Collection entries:
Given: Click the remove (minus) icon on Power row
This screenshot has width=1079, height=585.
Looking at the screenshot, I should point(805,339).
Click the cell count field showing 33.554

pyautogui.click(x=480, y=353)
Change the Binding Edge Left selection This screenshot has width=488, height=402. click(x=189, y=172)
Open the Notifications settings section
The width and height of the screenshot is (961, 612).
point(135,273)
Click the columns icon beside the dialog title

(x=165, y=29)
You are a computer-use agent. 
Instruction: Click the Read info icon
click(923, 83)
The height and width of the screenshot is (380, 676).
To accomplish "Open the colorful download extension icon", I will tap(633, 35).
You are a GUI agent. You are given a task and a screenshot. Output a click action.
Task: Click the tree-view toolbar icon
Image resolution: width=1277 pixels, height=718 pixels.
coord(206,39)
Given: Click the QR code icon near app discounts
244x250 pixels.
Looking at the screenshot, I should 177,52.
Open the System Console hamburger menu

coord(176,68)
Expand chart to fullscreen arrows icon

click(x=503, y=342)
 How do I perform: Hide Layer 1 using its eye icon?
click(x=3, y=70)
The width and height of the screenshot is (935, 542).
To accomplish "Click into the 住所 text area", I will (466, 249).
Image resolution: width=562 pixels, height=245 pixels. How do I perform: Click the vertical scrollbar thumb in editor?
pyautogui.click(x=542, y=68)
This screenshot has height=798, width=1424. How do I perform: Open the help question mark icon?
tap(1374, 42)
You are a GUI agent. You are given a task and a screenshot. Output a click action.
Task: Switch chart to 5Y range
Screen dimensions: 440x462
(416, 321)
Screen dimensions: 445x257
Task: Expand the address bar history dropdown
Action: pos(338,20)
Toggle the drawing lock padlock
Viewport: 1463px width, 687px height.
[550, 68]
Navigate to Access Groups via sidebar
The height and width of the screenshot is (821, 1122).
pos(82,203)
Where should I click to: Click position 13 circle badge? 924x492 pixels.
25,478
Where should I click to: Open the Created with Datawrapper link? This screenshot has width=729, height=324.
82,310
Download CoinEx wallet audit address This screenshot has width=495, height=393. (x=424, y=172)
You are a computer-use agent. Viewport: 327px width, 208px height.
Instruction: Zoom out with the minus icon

* [What the task requires]: Count the lines of the records that contain the string "chart", treating uppercase and lowercase as different, and reply with the number alone.

* [Result of the task]: 2